O governo central registrou um déficit primário de R$ 92,2 bilhões no primeiro semestre de 2026, valor oito vezes maior que o do mesmo período de 2025, quando o rombo foi de R$ 11,5 bilhões. Os dados foram divulgados nesta quinta-feira pelo Tesouro Nacional.
Resultado abaixo do esperado
O resultado fiscal veio pior do que as expectativas do mercado, que projetava um déficit de cerca de R$ 80 bilhões para o período. O aumento expressivo é explicado principalmente pela alta dos gastos obrigatórios, como Previdência Social e pessoal, e pela queda na arrecadação de tributos vinculados à atividade econômica.
Segundo o secretário do Tesouro Nacional, Rogério Ceron, o governo já havia sinalizado que o primeiro semestre seria desafiador. "O cenário econômico adverso, com juros elevados e crescimento moderado, impactou diretamente as contas públicas", afirmou Ceron em coletiva de imprensa.
Comparação com 2025
No primeiro semestre de 2025, o déficit havia sido de R$ 11,5 bilhões, resultado muito inferior ao atual. Na ocasião, a arrecadação foi beneficiada por receitas extraordinárias, como concessões e dividendos de estatais. Em 2026, essas receitas não se repetiram na mesma magnitude.
O desempenho das contas públicas também foi afetado pelo aumento de 12% nos gastos com benefícios previdenciários, que somaram R$ 480 bilhões nos seis meses. Já as despesas com pessoal cresceram 8%, alcançando R$ 180 bilhões.
Impacto nas metas fiscais
Com o resultado do primeiro semestre, fica cada vez mais distante o cumprimento da meta fiscal de déficit zero em 2026, prevista no Orçamento.
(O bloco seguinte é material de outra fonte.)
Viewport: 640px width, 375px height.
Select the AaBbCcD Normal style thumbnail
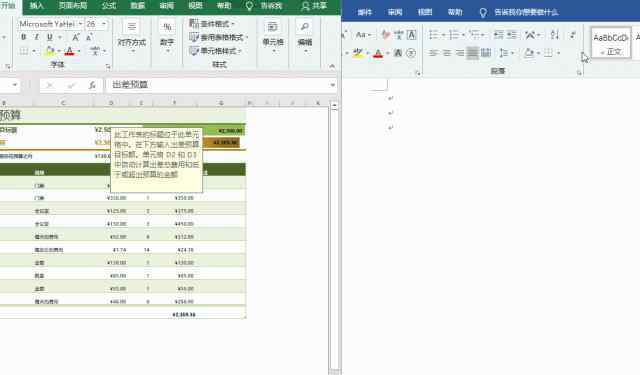point(610,43)
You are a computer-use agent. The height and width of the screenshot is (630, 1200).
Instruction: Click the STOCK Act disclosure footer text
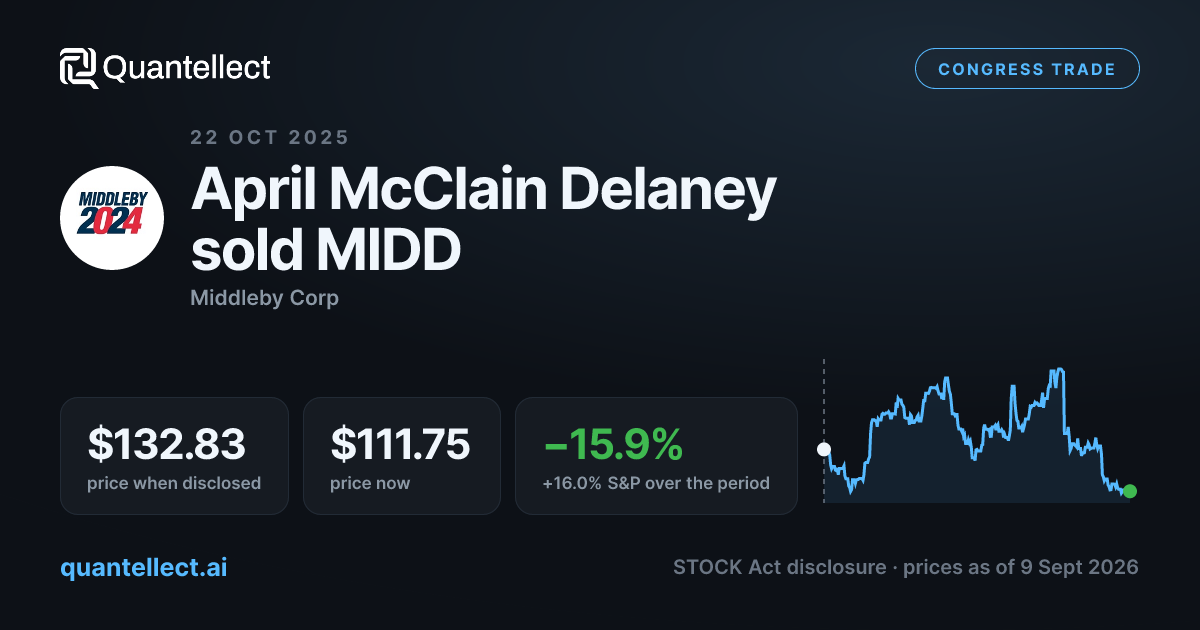pyautogui.click(x=779, y=567)
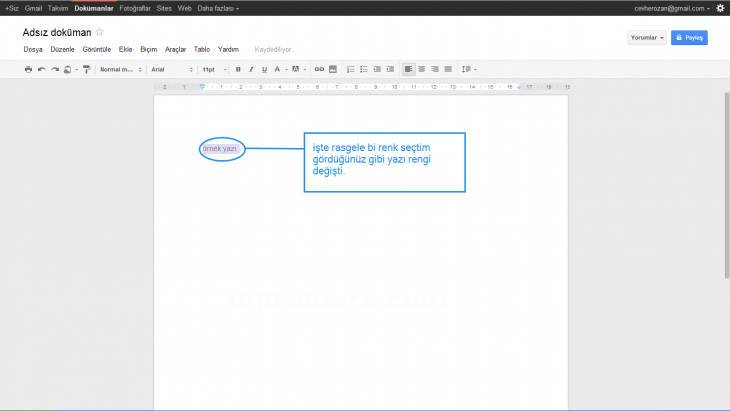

Especialistas já estimam que o rombo pode chegar a R$ 150 bilhões ao final do ano, caso não haja contingenciamento de gastos.
O governo estuda novas medidas de ajuste, incluindo o bloqueio de verbas discricionárias e a revisão de subsídios. "Estamos avaliando todos os instrumentos disponíveis para garantir a sustentabilidade fiscal", disse o ministro da Fazenda, Fernando Haddad, em nota.